Yoshimichi Fujimoto, “Sohaku and Yubyo Glaze Gold Leaf Hexagonal Box with a Brown-eared Bulbul Design”
H2.8 W26.2 D25.7
Kikuchi Collection Photo：Yasuhiro Ookawa
How do Seitei and Yoshimichi differ in their depictions of the bulbul? What I took notice of was their choice of seasons. While there are only a few works to reference, Seitei tends to depict bulbuls in winter, while Yoshimichi prefers early spring or early summer. During the Meiji period, when Seitei was an active painter, Brown-eared Bulbuls bred in the mountains and urban residents would see them only in winter. Naturally, Seitei painted bulbuls in snowy winter landscapes. On the other hand, Yoshimichi was active during the late Showa period, when bulbuls began to breed in urban areas. The three aforementioned works were produced in the 1970s and 1980s. As such, paintings of bulbuls would have been influenced by actual sightings of bulbuls in early summer and early spring.
If Brown-eared Bulbul bred in nearby urban areas earlier, then Seitei may have depicted them in green landscapes. On the other hand, if bulbuls still bred in mountains, Yoshimichi’s “Brown-eared Bulbuls of early summer” would never have been made. Changes in avian distribution and ecology has the potential to influence human art and culture. In other words, art works can reveal the background and history of painted birds. As such, ornithology and art theory may in fact be closely intertwined schools of thought.

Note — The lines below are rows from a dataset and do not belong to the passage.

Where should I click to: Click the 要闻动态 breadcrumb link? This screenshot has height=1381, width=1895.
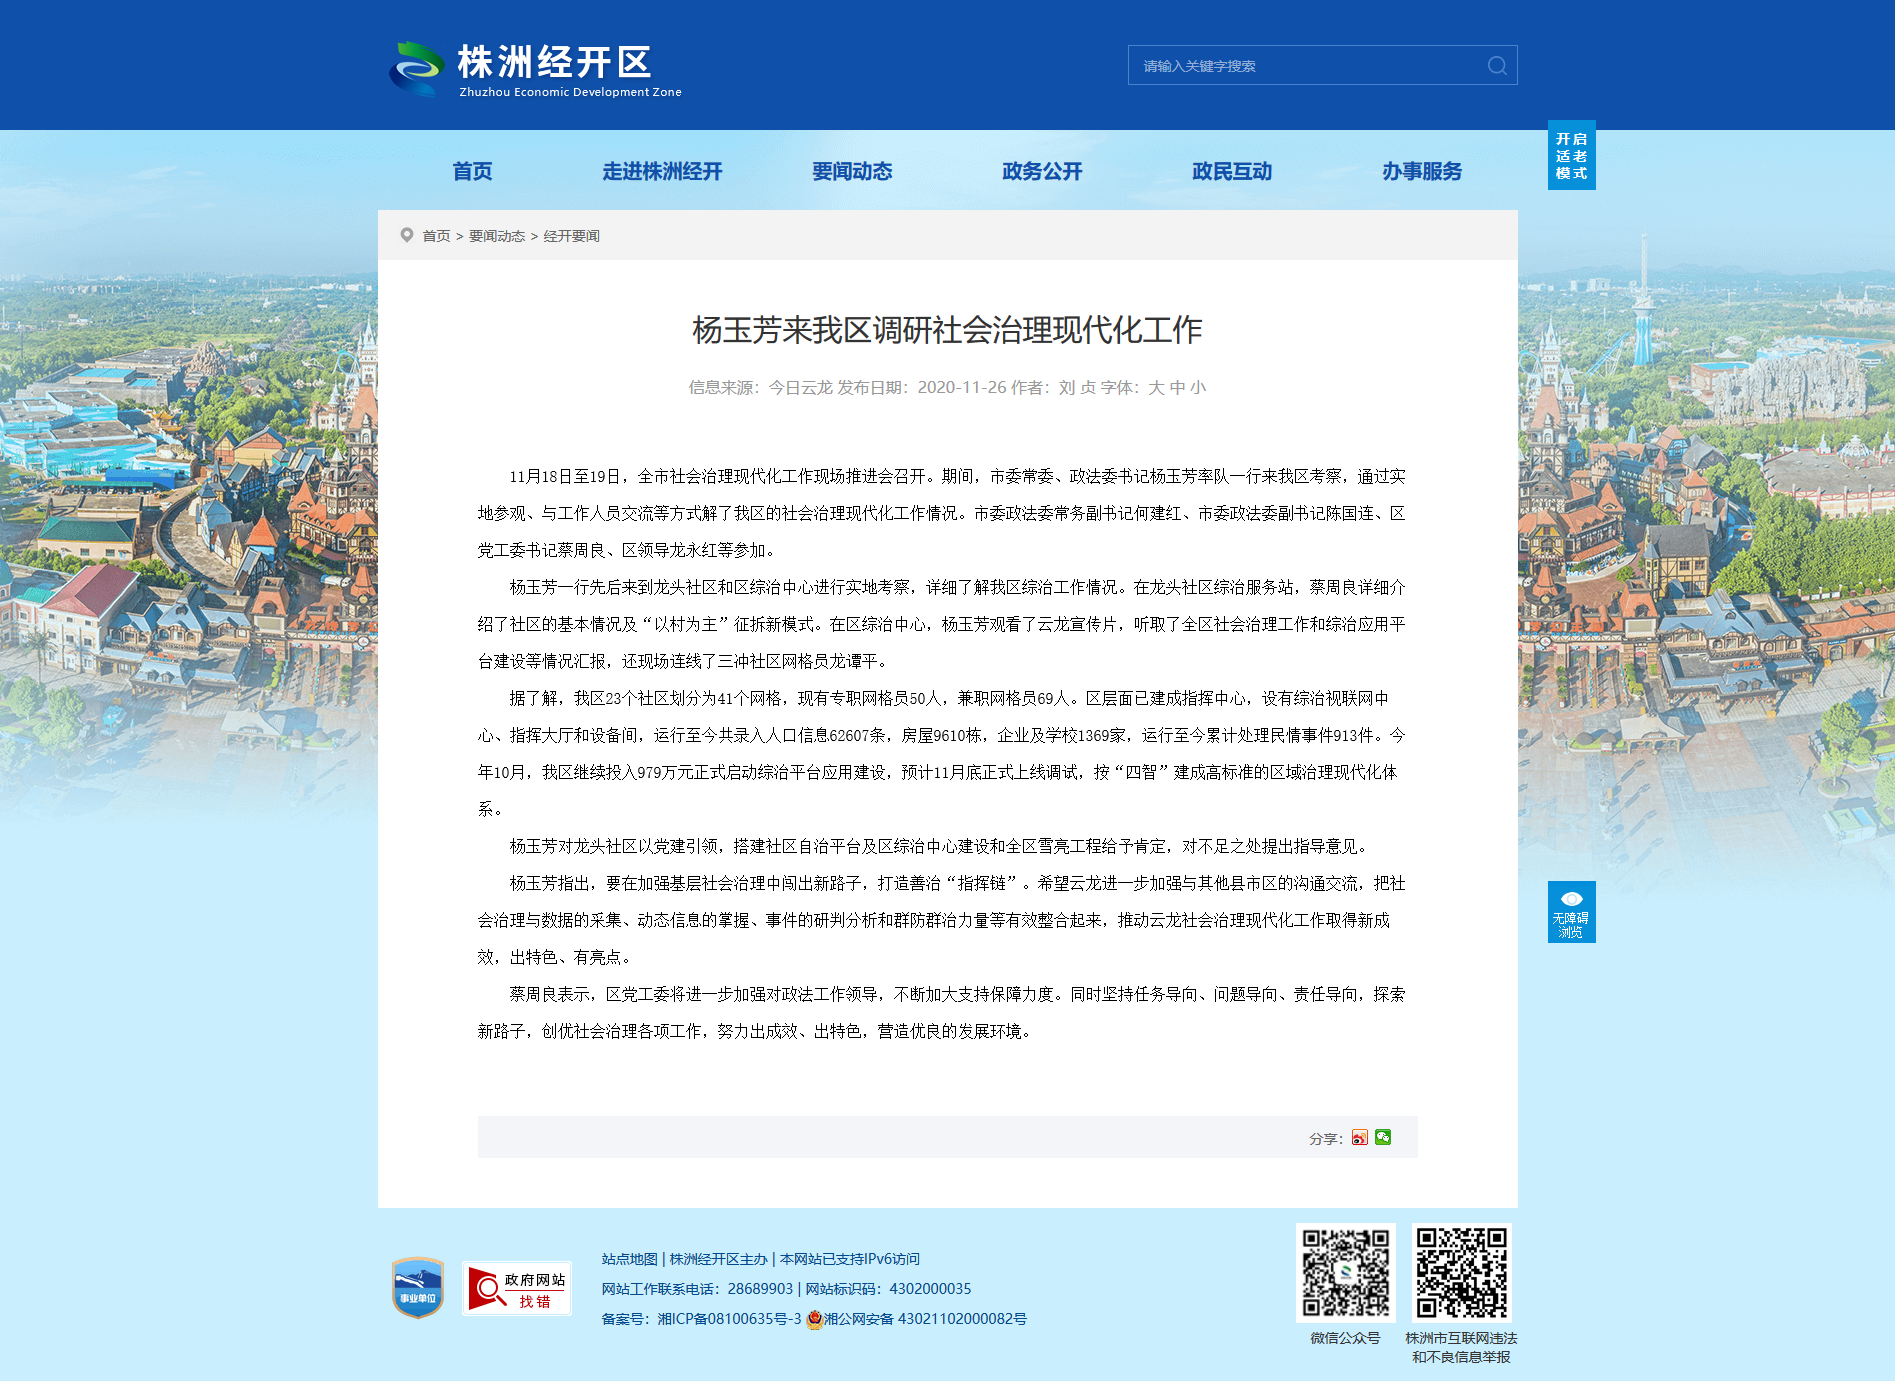tap(497, 236)
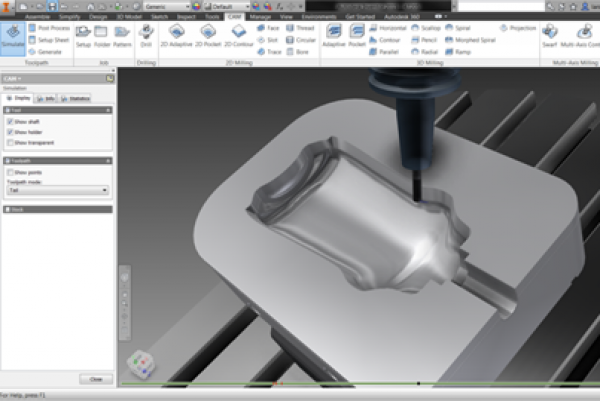Switch to the Statistics tab
Image resolution: width=600 pixels, height=401 pixels.
[74, 99]
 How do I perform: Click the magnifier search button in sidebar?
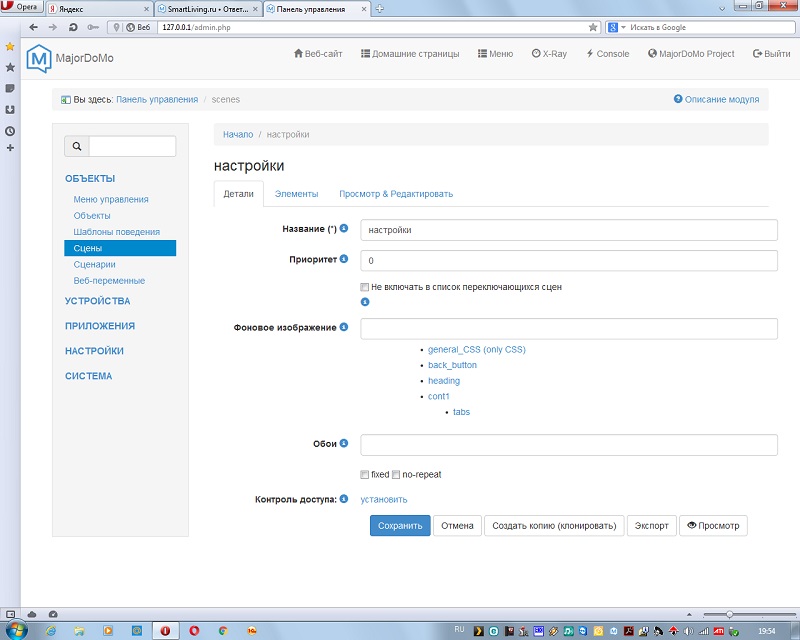(77, 146)
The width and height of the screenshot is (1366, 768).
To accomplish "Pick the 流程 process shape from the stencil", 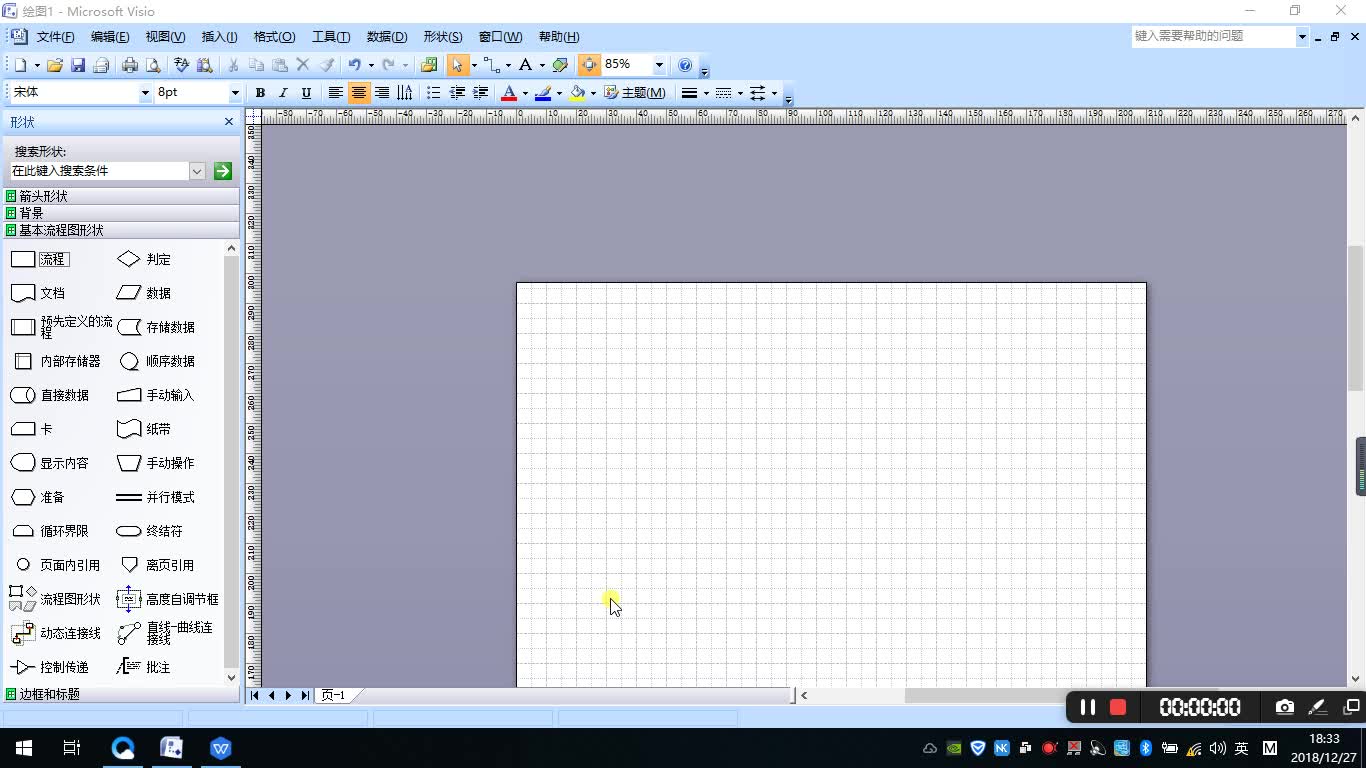I will click(22, 258).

Author : Masao Takahashi Ph.D. （Ornithologist）
Dr. Masao Takahashi was born 1982 in Hachinohe (Aomori prefecture) and graduated from Rikkyo University’s Graduate School of Science. Dr. Takahashi specializes in behavioral ecology and the conservation of birds that inhabit farmlands and wet grasslands. Focusing on the relation between birds and art, he has participated in various museum and gallery talks.